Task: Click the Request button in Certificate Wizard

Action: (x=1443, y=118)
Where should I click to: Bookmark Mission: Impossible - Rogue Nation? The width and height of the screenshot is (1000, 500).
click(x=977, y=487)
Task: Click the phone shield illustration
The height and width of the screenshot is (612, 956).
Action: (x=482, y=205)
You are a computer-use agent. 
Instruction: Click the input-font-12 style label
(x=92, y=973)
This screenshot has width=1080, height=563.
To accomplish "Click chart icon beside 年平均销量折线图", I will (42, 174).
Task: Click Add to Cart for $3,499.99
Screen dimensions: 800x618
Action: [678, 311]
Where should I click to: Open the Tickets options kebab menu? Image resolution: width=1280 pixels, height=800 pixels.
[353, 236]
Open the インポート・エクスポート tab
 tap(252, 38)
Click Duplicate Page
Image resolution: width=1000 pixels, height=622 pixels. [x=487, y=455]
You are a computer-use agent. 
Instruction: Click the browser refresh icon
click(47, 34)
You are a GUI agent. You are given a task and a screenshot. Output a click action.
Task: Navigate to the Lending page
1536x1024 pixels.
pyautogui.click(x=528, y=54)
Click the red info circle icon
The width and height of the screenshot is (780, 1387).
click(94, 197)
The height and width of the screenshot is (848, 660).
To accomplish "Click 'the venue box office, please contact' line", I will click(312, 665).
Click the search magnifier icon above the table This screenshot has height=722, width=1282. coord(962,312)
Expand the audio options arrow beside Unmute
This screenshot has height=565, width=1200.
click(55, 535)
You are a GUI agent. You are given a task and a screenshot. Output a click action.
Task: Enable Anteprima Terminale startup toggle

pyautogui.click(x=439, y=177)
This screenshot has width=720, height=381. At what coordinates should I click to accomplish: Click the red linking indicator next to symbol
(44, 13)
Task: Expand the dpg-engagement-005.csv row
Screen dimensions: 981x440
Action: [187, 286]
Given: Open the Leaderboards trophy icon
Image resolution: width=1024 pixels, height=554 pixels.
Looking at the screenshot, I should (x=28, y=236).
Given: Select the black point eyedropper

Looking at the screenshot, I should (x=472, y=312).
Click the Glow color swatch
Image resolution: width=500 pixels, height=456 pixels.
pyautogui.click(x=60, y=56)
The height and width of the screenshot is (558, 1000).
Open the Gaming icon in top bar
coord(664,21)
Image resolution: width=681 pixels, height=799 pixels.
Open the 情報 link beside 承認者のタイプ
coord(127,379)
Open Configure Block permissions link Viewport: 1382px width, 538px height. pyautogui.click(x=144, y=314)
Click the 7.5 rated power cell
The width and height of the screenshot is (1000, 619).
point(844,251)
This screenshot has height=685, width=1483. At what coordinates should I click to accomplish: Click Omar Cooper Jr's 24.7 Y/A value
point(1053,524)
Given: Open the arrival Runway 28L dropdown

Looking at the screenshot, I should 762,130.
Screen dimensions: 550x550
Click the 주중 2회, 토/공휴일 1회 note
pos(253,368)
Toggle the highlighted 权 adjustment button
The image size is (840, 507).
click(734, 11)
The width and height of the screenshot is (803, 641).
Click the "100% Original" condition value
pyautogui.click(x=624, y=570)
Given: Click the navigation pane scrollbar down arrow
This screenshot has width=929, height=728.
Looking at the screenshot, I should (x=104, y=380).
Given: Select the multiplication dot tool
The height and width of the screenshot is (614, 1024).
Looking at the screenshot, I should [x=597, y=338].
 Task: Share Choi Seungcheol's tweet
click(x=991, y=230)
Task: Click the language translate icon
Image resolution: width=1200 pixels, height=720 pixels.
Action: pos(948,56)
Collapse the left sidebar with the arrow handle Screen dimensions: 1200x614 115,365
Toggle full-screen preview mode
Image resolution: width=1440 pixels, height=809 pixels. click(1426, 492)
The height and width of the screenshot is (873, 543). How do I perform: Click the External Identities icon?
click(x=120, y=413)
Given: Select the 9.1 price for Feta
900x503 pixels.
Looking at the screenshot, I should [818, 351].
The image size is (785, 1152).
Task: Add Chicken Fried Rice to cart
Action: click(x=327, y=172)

:: Exercise ::
Your task is to write out every record exactly.

:: Answer to this task ::
Task: Click the Request button in Certificate Wizard

Action: (x=1443, y=118)
Where should I click to: Bookmark Mission: Impossible - Rogue Nation? The width and height of the screenshot is (1000, 500).
click(x=977, y=487)
Task: Click the phone shield illustration
The height and width of the screenshot is (612, 956).
Action: (x=482, y=205)
You are a computer-use agent. 
Instruction: Click the input-font-12 style label
(x=92, y=973)
This screenshot has width=1080, height=563.
To accomplish "Click chart icon beside 年平均销量折线图", I will (42, 174).
Task: Click Add to Cart for $3,499.99
Screen dimensions: 800x618
Action: [678, 311]
Where should I click to: Open the Tickets options kebab menu? Image resolution: width=1280 pixels, height=800 pixels.
[353, 236]
Open the インポート・エクスポート tab
 tap(252, 38)
Click Duplicate Page
Image resolution: width=1000 pixels, height=622 pixels. [x=487, y=455]
You are a computer-use agent. 
Instruction: Click the browser refresh icon
click(47, 34)
You are a GUI agent. You are given a task and a screenshot. Output a click action.
Task: Navigate to the Lending page
1536x1024 pixels.
pyautogui.click(x=528, y=54)
Click the red info circle icon
The width and height of the screenshot is (780, 1387).
click(94, 197)
The height and width of the screenshot is (848, 660).
To accomplish "Click 'the venue box office, please contact' line", I will click(312, 665).
Click the search magnifier icon above the table This screenshot has height=722, width=1282. coord(962,312)
Expand the audio options arrow beside Unmute
This screenshot has height=565, width=1200.
click(55, 535)
You are a GUI agent. You are given a task and a screenshot. Output a click action.
Task: Enable Anteprima Terminale startup toggle

pyautogui.click(x=439, y=177)
This screenshot has width=720, height=381. At what coordinates should I click to accomplish: Click the red linking indicator next to symbol
(44, 13)
Task: Expand the dpg-engagement-005.csv row
Screen dimensions: 981x440
Action: [187, 286]
Given: Open the Leaderboards trophy icon
Image resolution: width=1024 pixels, height=554 pixels.
Looking at the screenshot, I should (x=28, y=236).
Given: Select the black point eyedropper

Looking at the screenshot, I should (x=472, y=312).
Click the Glow color swatch
Image resolution: width=500 pixels, height=456 pixels.
pyautogui.click(x=60, y=56)
The height and width of the screenshot is (558, 1000).
Open the Gaming icon in top bar
coord(664,21)
Image resolution: width=681 pixels, height=799 pixels.
Open the 情報 link beside 承認者のタイプ
coord(127,379)
Open Configure Block permissions link Viewport: 1382px width, 538px height. pyautogui.click(x=144, y=314)
Click the 7.5 rated power cell
The width and height of the screenshot is (1000, 619).
point(844,251)
This screenshot has height=685, width=1483. At what coordinates should I click to accomplish: Click Omar Cooper Jr's 24.7 Y/A value
point(1053,524)
Given: Open the arrival Runway 28L dropdown

Looking at the screenshot, I should 762,130.
Screen dimensions: 550x550
Click the 주중 2회, 토/공휴일 1회 note
pos(253,368)
Toggle the highlighted 权 adjustment button
The image size is (840, 507).
click(734, 11)
The width and height of the screenshot is (803, 641).
Click the "100% Original" condition value
pyautogui.click(x=624, y=570)
Given: Click the navigation pane scrollbar down arrow
This screenshot has width=929, height=728.
Looking at the screenshot, I should (x=104, y=380).
Given: Select the multiplication dot tool
The height and width of the screenshot is (614, 1024).
Looking at the screenshot, I should [x=597, y=338].
 Task: Share Choi Seungcheol's tweet
click(x=991, y=230)
Task: Click the language translate icon
Image resolution: width=1200 pixels, height=720 pixels.
Action: pos(948,56)
Collapse the left sidebar with the arrow handle Screen dimensions: 1200x614 115,365
Toggle full-screen preview mode
Image resolution: width=1440 pixels, height=809 pixels. click(1426, 492)
The height and width of the screenshot is (873, 543). How do I perform: Click the External Identities icon?
click(x=120, y=413)
Given: Select the 9.1 price for Feta
900x503 pixels.
Looking at the screenshot, I should [818, 351].
The image size is (785, 1152).
Task: Add Chicken Fried Rice to cart
Action: click(x=327, y=172)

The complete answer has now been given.